I have grown fond of my next door neighbors - Joe & Maria. Both migrated from SE Asia when they were young. They spent twenty years in the Southern part of the country, mostly Atlanta - moving to Las Vegas a couple years ago. They own a carpet and cleaning company - from time to time I assist them. Today we had a job in Henderson:
"I want you to start in on the kitchen. Maria is going to take the bathrooms - I will get the doors and baseboards." The plan of attack is simple enough. The kitchen and cabinets needed a good scrubbing. After finishing I grab the vacuum and start on the blinds and ceiling fans - "I know there is a reason we hired you," she says with a laugh. I'm a foot taller than both of them. They appreciate my length and ability to reach all the hard to get places - "I should get a raise for being so tall," I add with a chuckle - I then extend to my tippy toes to reach the top of the blind.
"How is your dad doing? When is he coming back to town?" - Joe, Maria & a couple other friends came over for a barbecue last time he was in town - "He is doing well. He's getting geared up for the Royal's spring training. I'm going there next month to see him & Sharon and watch a little baseball." Being from Atlanta they are Braves fans - "Whenever Joe watches them or the Falcons he always yelling at the television. You should have seen when the Falcons blew the Super Bowl. He was so mad."
Meanwhile, Joe walks through the room dragging a hose from the machine - "What are you guys laughing at?" - "Maria was telling me about how you flipped out after watching your team lose the Super Bowl," I then add - "Don't be too mad about things. I am a Chiefs fan and they haven't won a home playoff game in twenty four years. At least the Falcon's got there."

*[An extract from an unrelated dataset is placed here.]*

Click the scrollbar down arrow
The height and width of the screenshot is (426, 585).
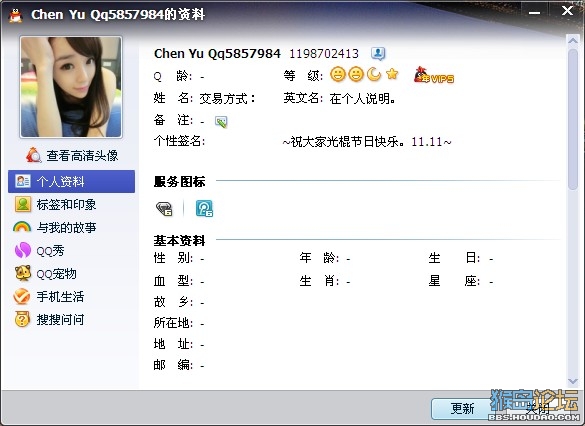573,381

A few hours pass and I comment to Maria - "This stuff is hard work. A fat boy like me is going to burn some calories doing this. It's a good thing though. I need to burn a few pounds." Both are pleasant people to work for and be around. That means a lot in any job! - "Rob, you not fat. You are beefy." - I appreciate her flattery and add - "I need to be in good shape like your hubby. He is like the Energizer Bunny." Joe is the best carpet and tile guy I have ever met. When he is done with a place you can tell a big difference. He does excellent work.
We finish the job around six thirty - the owner shows for an inspection - "The place looks so much better. You guys busted your butts." I don't get many compliments, so hearing it meant a lot. We all thank her and she adds - "No, Thank-you. The place looks fantastic and it is scheduled to hit the market Friday." I'm still smiling about the remarks and she adds one last surprise - "Here is a little something extra for a job well done." The nice lady reaches into her purse and pulls out a couple extra bills for the service - "I will definitely be giving you guys five stars on Yelp."

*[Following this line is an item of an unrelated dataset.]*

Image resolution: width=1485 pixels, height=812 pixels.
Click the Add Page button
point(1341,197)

On the way home Joe and I pass Mandalay Bay - "Metro is taking up some of the spot where One October happened. They are going to convert it to a SWAT training center is what I heard," I comment as we roll by - The announcement came a week or two ago - To me it sounds like a good idea for the property. I heard the other part of the plan is to turn a smaller portion of it into a memorial honoring the victims. Which also sounds like a good idea - We arrive home and walk to our respective front doors (which are only six feet apart) - "Thank you sir for the work. I will be at my other job during the nights next week. I will be ready to go during the day if you need any help." He tells me he will let me know - I unlock the door; walk directly to the toilet & whiz; shower; eat a low purine meal because of gout; turn on the television & promptly fall asleep on the couch watching my favorite television series Blue Bloods.